THOSE who followed my column It’s Just a Word may recall that I stated one of the hardest things to get used to in rural France is not the language but the fact they stare.
The French don’t just stare for France, they are international quality ‘starers’: they stare for Europe.
Remember how your mother used to say: “It’s rude to stare”? Remember the every-day incidences of someone saying” “Don’t look now but the lady on the next table looks like…” Camilla/Victoria Beckham or whoever. Or dependent on your sexual proclivities: “When you get a moment, get a look at the cleavage on display to your right.”
You drop your wallet or spoon and, as you bend down to pick it up, you casually rake your eyes over whatever you have been encouraged to look at.
You might return to your colleague and be advised that your perusal of the target was “not very subtle” but at least you tried.
As a young lad I recall passing girls who would stun me by asking: “Did you get your eye full mister?” and spent the next 100 yards trying to remember if I gave them more than a cursory glance.
It is ingrained in the British psyche – you just don’t stare.
The rural French have no such inhibitions. You can drive up to a crossroads where a couple of women will break off talking and visually frisk you and the car. You can look back at them and it does not faze them for a moment. The French stare so what is new?
You move out into the road and head off out of the village and a glance in the rear-view mirror will confirm: they are still watching you.
I still find it disconcerting and wonder if I have a bogey on my nose or my zip is undone.
A few weeks ago, I was down the local bistro and a French couple was at a nearby table. As is the custom, we said “bonjour” and “bon appetite” and they respectively replied “bonjour” and “merci”.
I noticed the man staring at me between mouthfuls. When we took our seats and were served, he still stared at me. I was tempted to smile but then, I thought, why doesn’t he smile? Why should I be the first to smile? Staring so blatantly is really a foreign country.
Whenever I raised my eyes, there he was, watching me.

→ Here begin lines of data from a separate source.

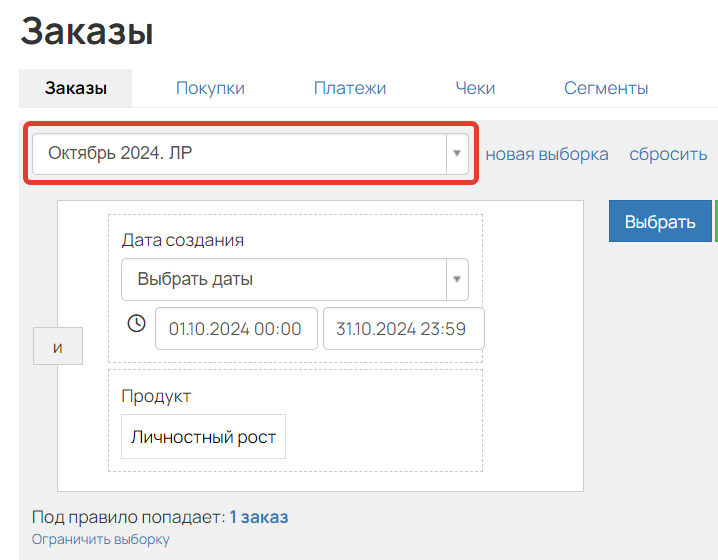This screenshot has width=718, height=560.
Task: Select the Личностный рост product tag
Action: (203, 437)
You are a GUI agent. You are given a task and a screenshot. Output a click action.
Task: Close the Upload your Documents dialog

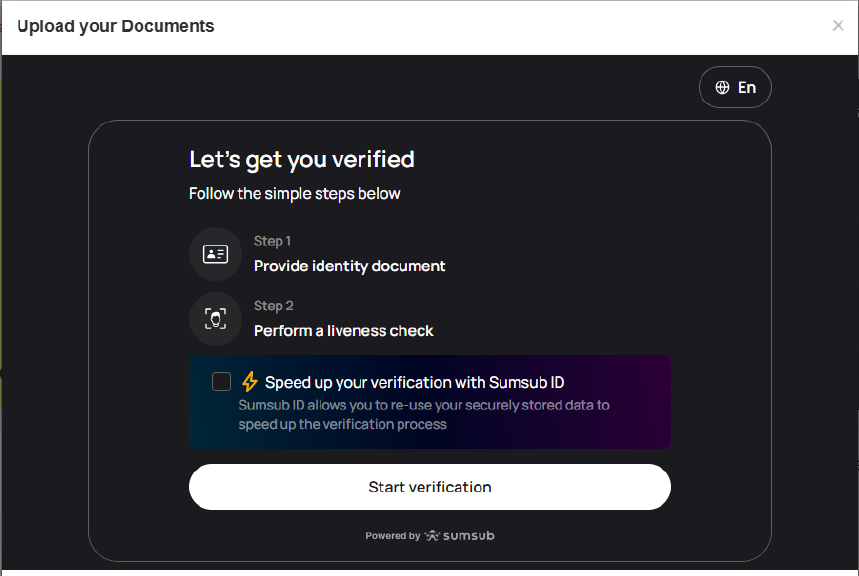[838, 26]
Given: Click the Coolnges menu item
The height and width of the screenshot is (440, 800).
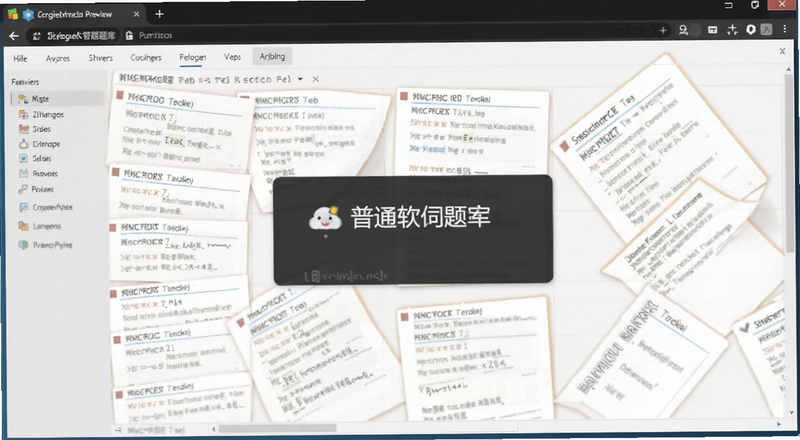Looking at the screenshot, I should click(146, 58).
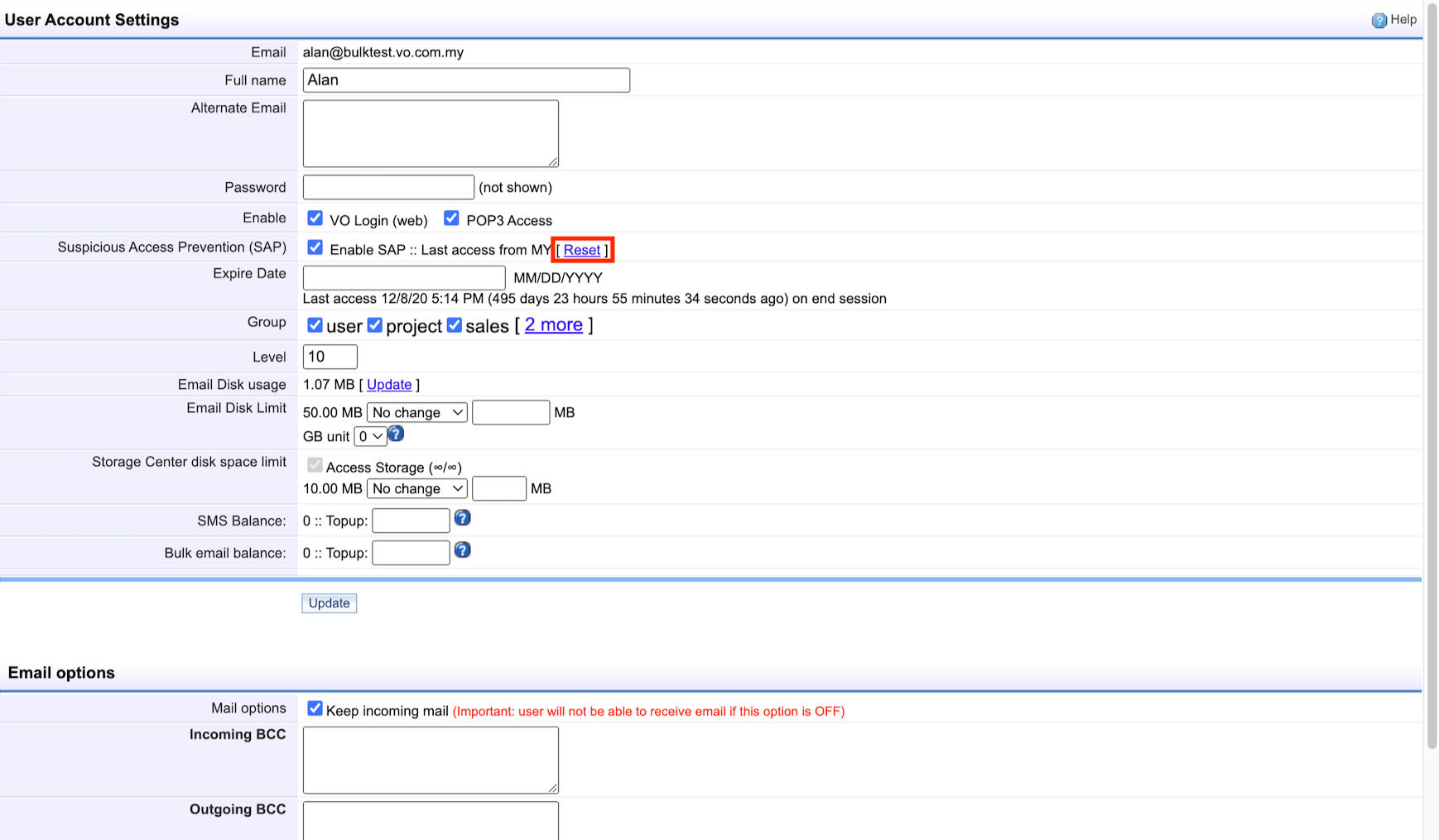Click the Help icon at top right
Viewport: 1439px width, 840px height.
(x=1379, y=21)
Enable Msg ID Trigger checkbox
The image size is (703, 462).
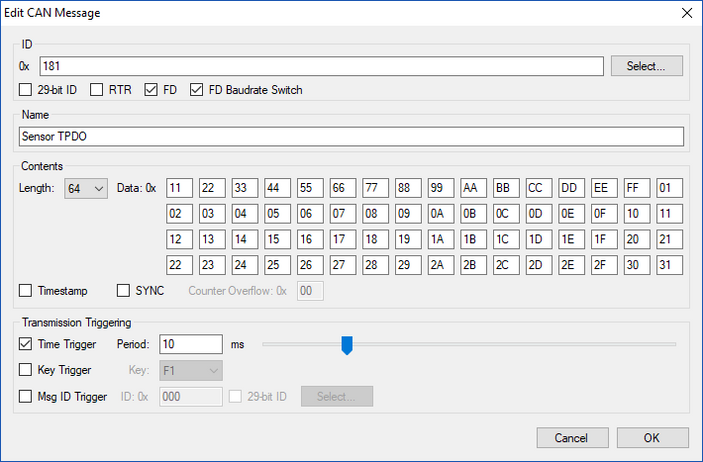point(26,396)
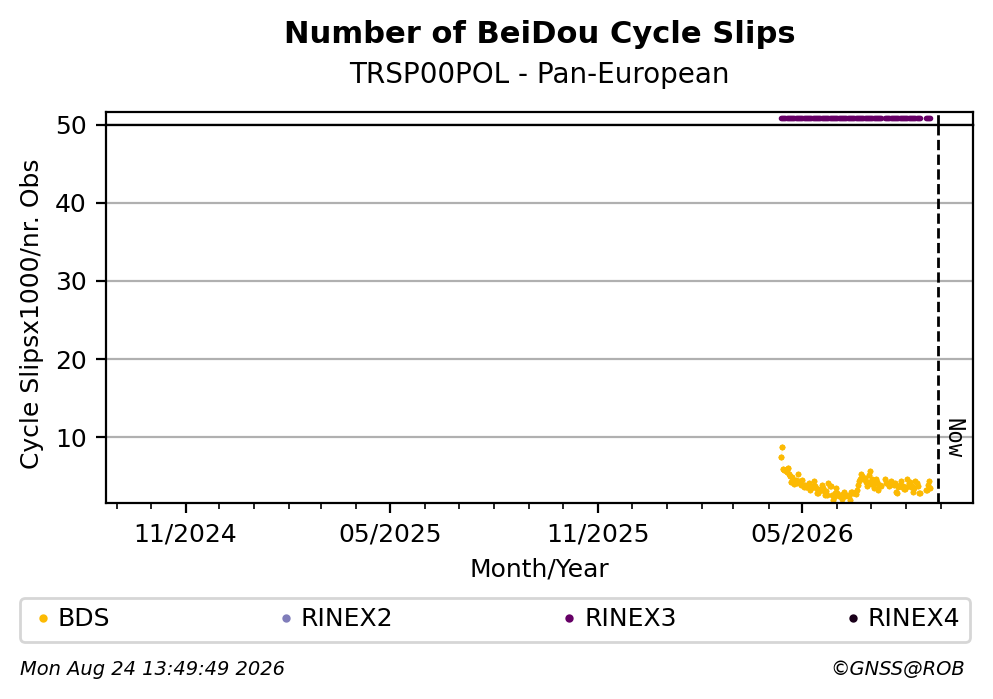Click the black RINEX4 legend dot
The image size is (993, 699).
click(853, 619)
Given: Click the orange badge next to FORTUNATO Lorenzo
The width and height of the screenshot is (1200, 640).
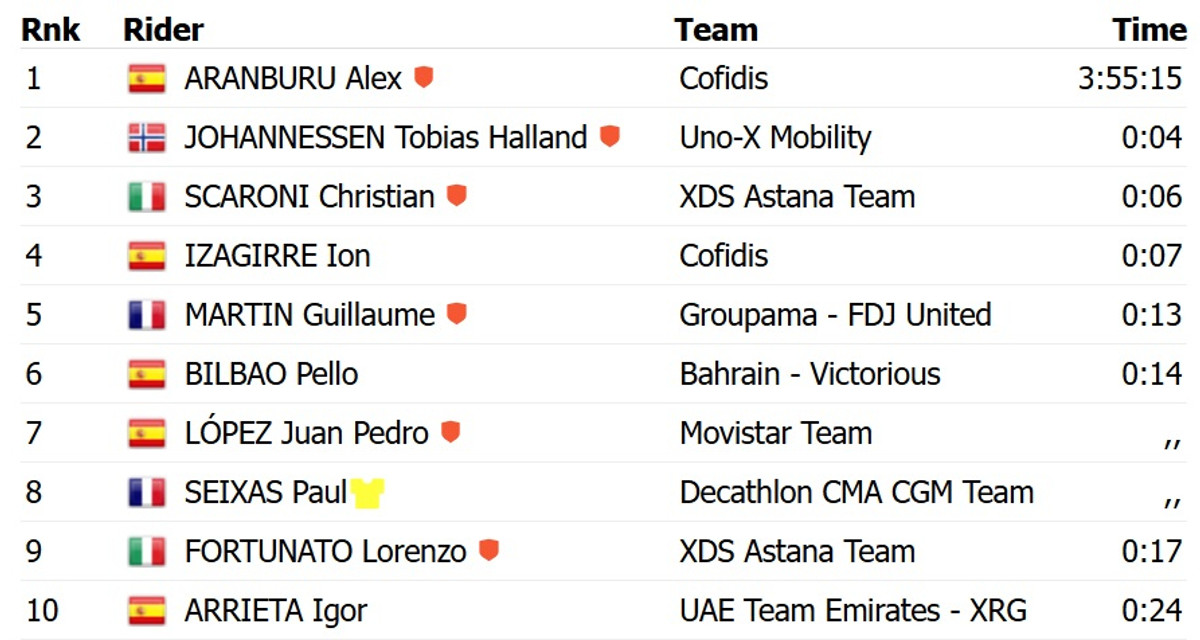Looking at the screenshot, I should [488, 550].
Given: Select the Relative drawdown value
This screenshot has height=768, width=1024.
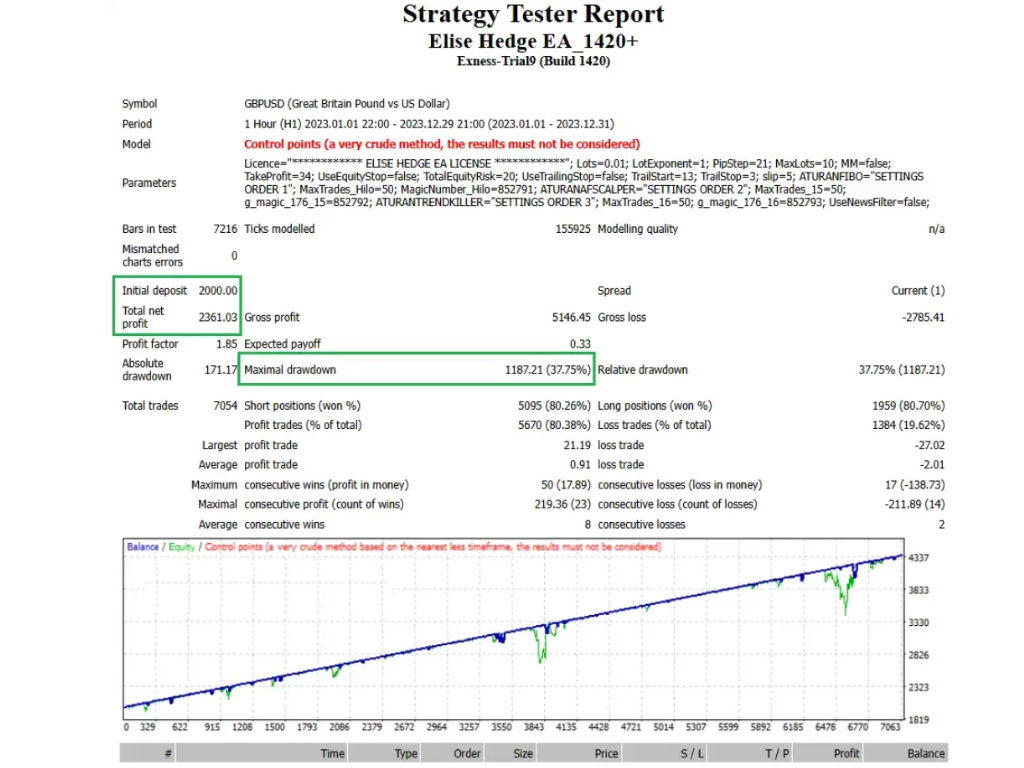Looking at the screenshot, I should (x=901, y=370).
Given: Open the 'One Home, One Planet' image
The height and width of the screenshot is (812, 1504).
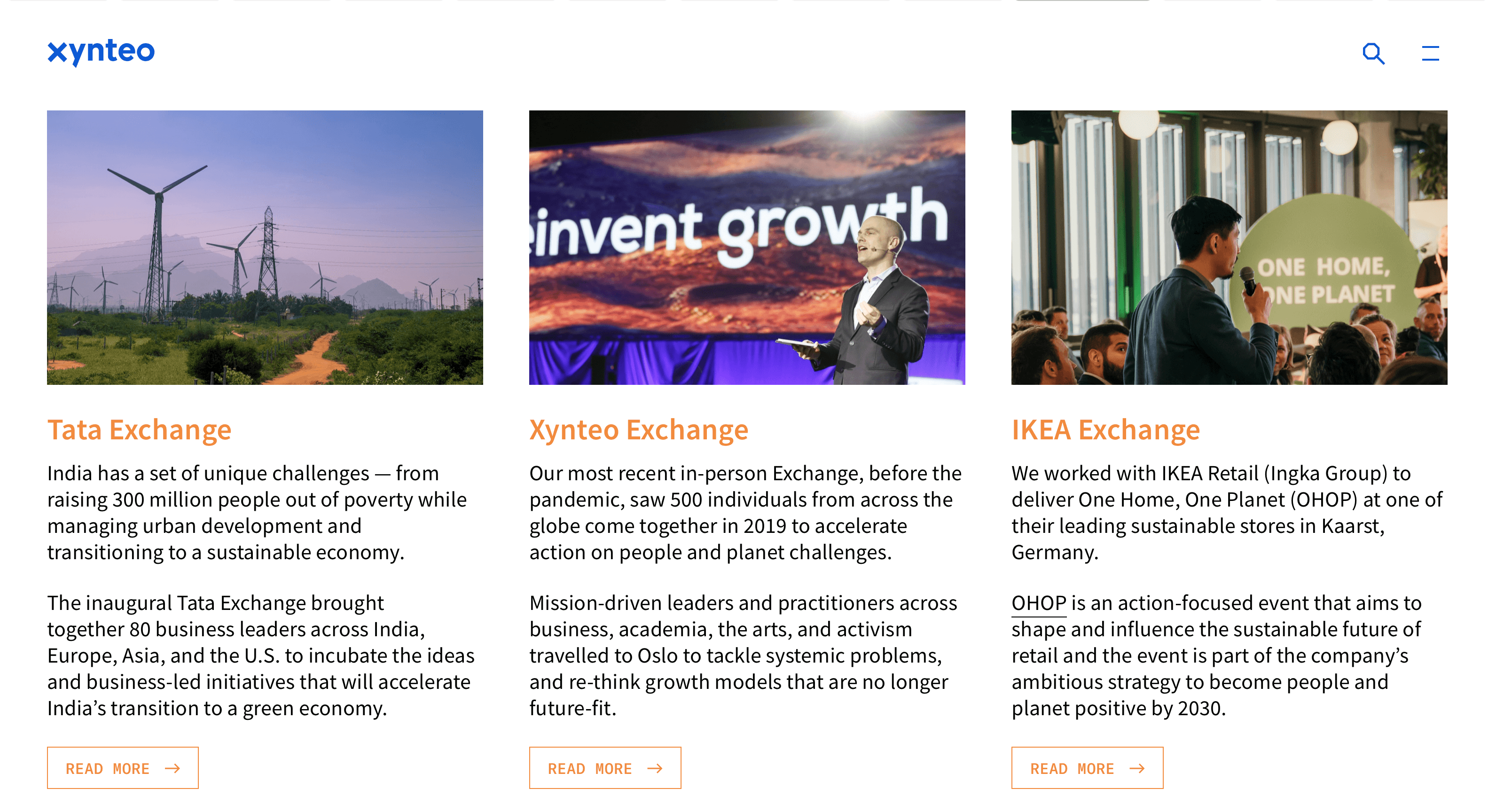Looking at the screenshot, I should coord(1230,248).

It got under my skin but, although I glanced impassively back, I resisted the impulse to inquire as to the exact nature of his problem.
Eventually the couple paid up and left. They nodded farewells to all, including us, and left.
“It’s good that the new mayor comes in and eats here,” observed our friend, the bistro owner’s wife, Liz.
“That’s the new mayor?” we said in cowed tones.
There is one basic law in rural France. The mayor is the big cheese. He can even decide what colour you paint your windows. He can make life very unpleasant if he has a mind. He can also decide if he will let you build a house here or there.
Glad he got his eyeful of me, without complaint.